3. **Decoding Techniques:**
    1. Greedy [find the optimal (OPT) solution at each step]
    2. Viterbi [make use of dynammic programming to find the OPT solution with backtracking while searching the entire search space]
4. **Notes of the data and given files:**
    - Dataset: Wall Street Journal section of the Penn Treebank
    - Folder named `data` with the following files:
        1. `train`, sentences *with* human-annotated POS Tags
        2. `dev`, sentences *with* human-annotated POS Tags
        3. `test`, sentences *without* POS Tags, thus predict the POS Tags
    - Format: Blank like at the end of each sentence. Each line contains 3 items separated by the `\t`, the tab symbol. These three items are
        1. Index of the word in the sentence
        2. Word type
        3. POS Tag



In [1]:
import sys

import numpy as np
import pandas as pd

from tqdm import tqdm
from collections import defaultdict

# Load and Update Data
- [x] Find a way to separate sentences when loading the df.

In [2]:
def load_data(file_path: str, file_name: str, config_index: bool = True):
    
    if config_index == True:
        file =  file_path + file_name
        open_df = pd.read_table(file, sep = "\t", names=['Index', 'Word', 'POS Tag'], skip_blank_lines=False)
        # open_df = open_df.set_index('1')
        
    return open_df

In [3]:
def update_df_columns(df: pd.DataFrame, new_columns_name: list, about: str) -> pd.DataFrame:  
    """Update the columns of the dataframe if first column is data needed"""  
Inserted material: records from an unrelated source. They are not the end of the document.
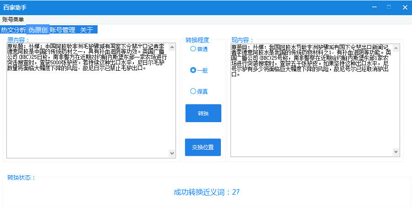Switch to the 伪原创 tab
Image resolution: width=412 pixels, height=208 pixels.
(x=38, y=30)

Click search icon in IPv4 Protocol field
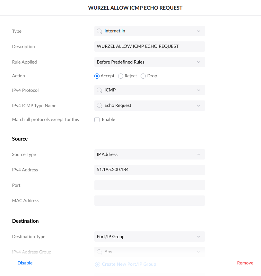pos(100,90)
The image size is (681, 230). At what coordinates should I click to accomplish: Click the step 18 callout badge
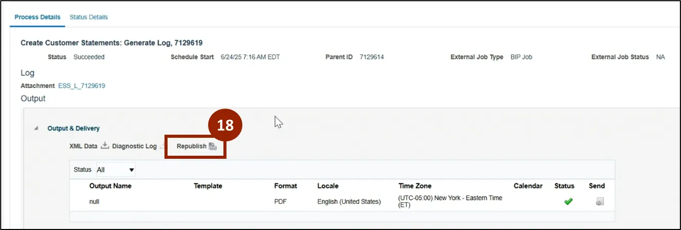[x=225, y=126]
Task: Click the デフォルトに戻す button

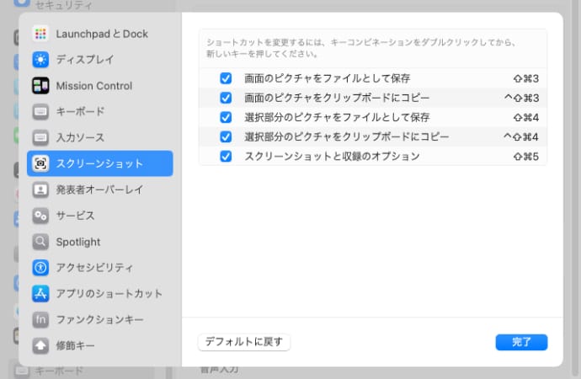Action: (244, 342)
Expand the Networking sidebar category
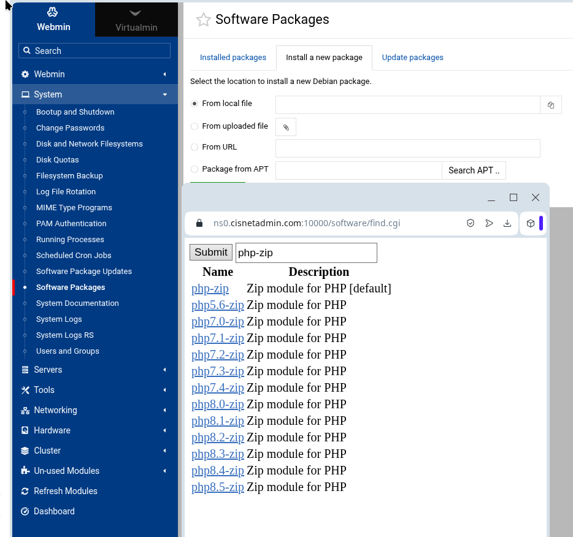This screenshot has height=537, width=573. click(x=55, y=410)
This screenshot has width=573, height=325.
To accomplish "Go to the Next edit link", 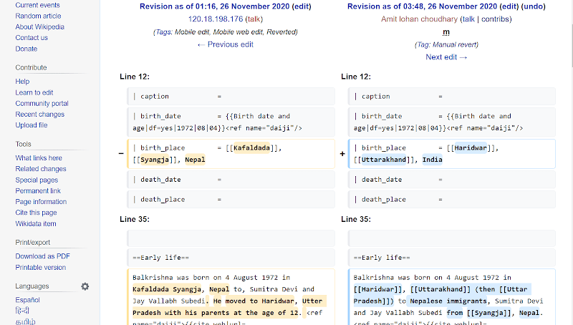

    original_index = df.index.copy()
    N_columns = len(df.columns.to_list())


    print(about, "has 3 columns")
    dummy_row = pd.DataFrame([['0.0', ' ', 'dummy']], columns=df.columns)
    # word = df.columns.to_list()[1]
    # pos_tag = df.columns.to_list()[2]
    # new_row = pd.DataFrame([['0.0', word, pos_tag]], columns=df.columns)
    df = pd.concat([dummy_row, df], ignore_index=True)
    df.columns = new_columns_name
    df.fillna("dummy", inplace=True)

    print("Update complete\n") 
    # new_index = original_index.append(pd.Index(range(len(df) - len(original_index))))
    # df = df.set_index(new_index)
   
    return df

In [4]:
train_df = load_data('data/', 'train')
dev_df = load_data('data/', 'dev')
test_df = load_data('data/', 'test')

train_df

Unnamed: 0,Index,Word,POS Tag
0,1.0,Pierre,NNP
1,2.0,Vinken,NNP
2,3.0,",",","
3,4.0,61,CD
4,5.0,years,NNS
...,...,...,...
950307,22.0,to,TO
950308,23.0,San,NNP
950309,24.0,Francisco,NNP
950310,25.0,instead,RB


In [5]:
all_pos_tags = train_df['POS Tag'].unique()
all_pos_tags

array(['NNP', ',', 'CD', 'NNS', 'JJ', 'MD', 'VB', 'DT', 'NN', 'IN', '.',
       nan, 'VBZ', 'VBG', 'CC', 'VBD', 'VBN', 'RB', 'TO', 'PRP', 'RBR',
       'WDT', 'VBP', 'RP', 'PRP$', 'JJS', 'POS', '``', 'EX', "''", 'WP',
       ':', 'JJR', 'WRB', '$', 'NNPS', 'WP$', '-LRB-', '-RRB-', 'PDT',
       'RBS', 'FW', 'UH', 'SYM', 'LS', '#'], dtype=object)

In [6]:
updated_test_df = test_df.drop(['POS Tag'], axis=1)
updated_test_df

Unnamed: 0,Index,Word
0,1.0,Influential
1,2.0,members
2,3.0,of
3,4.0,the
4,5.0,House
...,...,...
135110,26.0,them
135111,27.0,here
135112,28.0,with
135113,29.0,us


In [7]:
two_columns_name = ['Index', 'Word', 'POS Tag']
# one_columns_name = ['Index', 'Word', 'POS Tag']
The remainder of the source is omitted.